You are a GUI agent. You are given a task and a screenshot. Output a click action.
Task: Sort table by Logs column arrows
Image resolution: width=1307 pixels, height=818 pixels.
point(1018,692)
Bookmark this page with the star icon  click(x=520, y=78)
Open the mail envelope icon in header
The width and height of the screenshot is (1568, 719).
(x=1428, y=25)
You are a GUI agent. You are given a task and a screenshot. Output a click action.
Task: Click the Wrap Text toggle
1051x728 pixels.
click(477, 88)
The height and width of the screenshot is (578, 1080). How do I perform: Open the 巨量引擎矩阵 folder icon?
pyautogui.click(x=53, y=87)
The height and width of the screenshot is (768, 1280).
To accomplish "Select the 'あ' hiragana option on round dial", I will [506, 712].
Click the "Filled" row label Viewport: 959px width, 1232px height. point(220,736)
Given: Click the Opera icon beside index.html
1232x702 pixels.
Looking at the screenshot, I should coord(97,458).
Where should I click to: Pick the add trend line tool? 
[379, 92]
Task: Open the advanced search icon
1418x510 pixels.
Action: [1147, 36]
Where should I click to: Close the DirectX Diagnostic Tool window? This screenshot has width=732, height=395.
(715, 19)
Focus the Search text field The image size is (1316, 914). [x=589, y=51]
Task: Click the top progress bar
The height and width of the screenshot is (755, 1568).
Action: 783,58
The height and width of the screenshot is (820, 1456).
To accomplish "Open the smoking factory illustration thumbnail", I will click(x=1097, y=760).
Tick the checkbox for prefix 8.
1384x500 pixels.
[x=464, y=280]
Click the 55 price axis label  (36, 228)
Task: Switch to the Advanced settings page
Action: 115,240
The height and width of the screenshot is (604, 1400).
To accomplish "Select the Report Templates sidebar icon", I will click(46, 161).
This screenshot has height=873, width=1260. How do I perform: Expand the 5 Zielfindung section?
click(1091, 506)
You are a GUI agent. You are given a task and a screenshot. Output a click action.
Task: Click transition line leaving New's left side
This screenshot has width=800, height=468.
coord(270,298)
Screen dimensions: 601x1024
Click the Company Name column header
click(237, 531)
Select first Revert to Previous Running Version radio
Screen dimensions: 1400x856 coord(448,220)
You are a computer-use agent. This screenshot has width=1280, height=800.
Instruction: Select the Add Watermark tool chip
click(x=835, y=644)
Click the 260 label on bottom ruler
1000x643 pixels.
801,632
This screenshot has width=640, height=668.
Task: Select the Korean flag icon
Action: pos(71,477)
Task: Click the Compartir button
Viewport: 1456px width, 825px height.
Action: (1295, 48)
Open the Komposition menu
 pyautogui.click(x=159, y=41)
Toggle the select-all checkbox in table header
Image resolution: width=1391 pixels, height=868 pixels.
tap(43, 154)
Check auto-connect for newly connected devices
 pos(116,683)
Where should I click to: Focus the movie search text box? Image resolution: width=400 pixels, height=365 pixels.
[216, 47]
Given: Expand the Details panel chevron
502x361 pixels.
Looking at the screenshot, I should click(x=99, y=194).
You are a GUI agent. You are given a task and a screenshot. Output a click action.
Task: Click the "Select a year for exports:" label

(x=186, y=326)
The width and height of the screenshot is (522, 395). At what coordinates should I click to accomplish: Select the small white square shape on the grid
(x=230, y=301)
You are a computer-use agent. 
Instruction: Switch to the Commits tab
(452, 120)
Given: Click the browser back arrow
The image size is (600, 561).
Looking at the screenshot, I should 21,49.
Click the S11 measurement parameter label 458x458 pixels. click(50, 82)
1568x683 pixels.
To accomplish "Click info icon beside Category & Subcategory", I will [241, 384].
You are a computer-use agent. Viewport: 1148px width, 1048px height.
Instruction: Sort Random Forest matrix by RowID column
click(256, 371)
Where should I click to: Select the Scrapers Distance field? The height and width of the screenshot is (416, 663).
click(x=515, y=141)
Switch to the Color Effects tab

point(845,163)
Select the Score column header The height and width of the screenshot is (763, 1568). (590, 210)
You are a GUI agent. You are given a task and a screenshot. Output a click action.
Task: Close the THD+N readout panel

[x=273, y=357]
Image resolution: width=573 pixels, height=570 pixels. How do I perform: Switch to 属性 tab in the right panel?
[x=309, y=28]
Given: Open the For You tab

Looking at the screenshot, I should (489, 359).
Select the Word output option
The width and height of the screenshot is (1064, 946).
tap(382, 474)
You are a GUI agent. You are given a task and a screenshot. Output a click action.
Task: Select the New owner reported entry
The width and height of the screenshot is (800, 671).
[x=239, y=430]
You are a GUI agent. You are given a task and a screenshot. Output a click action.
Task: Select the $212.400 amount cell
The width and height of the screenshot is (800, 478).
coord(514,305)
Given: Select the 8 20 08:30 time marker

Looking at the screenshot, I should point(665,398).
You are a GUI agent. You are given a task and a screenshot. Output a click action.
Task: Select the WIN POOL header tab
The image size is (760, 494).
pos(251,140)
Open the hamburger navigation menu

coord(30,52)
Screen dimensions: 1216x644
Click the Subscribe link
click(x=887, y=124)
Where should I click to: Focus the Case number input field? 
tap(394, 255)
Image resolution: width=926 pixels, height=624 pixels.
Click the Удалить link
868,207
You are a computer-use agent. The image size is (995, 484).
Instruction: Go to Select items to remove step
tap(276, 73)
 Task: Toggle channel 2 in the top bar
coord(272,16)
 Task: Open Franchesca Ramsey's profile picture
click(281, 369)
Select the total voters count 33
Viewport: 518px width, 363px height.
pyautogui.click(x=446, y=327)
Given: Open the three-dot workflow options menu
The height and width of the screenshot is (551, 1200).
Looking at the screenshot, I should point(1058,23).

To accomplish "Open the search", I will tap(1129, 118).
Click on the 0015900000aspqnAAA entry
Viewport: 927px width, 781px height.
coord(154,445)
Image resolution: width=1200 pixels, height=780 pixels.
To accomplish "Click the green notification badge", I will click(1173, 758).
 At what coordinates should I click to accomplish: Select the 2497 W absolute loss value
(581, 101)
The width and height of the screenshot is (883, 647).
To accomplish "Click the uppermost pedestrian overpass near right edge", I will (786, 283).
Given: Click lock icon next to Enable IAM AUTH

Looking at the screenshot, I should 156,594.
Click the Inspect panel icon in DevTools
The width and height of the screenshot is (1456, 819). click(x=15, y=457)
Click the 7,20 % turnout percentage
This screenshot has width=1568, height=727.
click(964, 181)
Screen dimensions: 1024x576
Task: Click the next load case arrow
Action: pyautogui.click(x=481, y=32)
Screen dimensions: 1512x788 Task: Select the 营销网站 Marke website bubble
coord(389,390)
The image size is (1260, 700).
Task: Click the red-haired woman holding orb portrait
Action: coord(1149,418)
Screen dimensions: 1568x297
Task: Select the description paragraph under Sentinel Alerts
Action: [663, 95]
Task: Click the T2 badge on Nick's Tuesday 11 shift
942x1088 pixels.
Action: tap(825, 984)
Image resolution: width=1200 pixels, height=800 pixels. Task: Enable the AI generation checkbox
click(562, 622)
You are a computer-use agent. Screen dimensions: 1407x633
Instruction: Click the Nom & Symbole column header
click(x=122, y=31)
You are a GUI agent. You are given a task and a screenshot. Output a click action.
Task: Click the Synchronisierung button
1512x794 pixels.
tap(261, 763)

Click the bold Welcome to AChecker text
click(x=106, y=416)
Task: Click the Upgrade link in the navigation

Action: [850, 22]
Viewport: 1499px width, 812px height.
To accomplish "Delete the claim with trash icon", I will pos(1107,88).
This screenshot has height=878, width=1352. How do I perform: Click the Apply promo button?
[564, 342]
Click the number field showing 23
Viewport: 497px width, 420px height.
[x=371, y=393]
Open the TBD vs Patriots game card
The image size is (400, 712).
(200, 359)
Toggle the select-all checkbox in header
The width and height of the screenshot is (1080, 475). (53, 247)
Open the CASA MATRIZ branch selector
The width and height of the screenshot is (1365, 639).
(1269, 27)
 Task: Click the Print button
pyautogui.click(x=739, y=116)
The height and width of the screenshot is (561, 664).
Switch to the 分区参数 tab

◇ ◇ ◇ ◇ ◇ ◇ ◇

Task to complete: Nothing but a number should be given for this: how many lines in the entries above contain "badge"?

Answer space: 2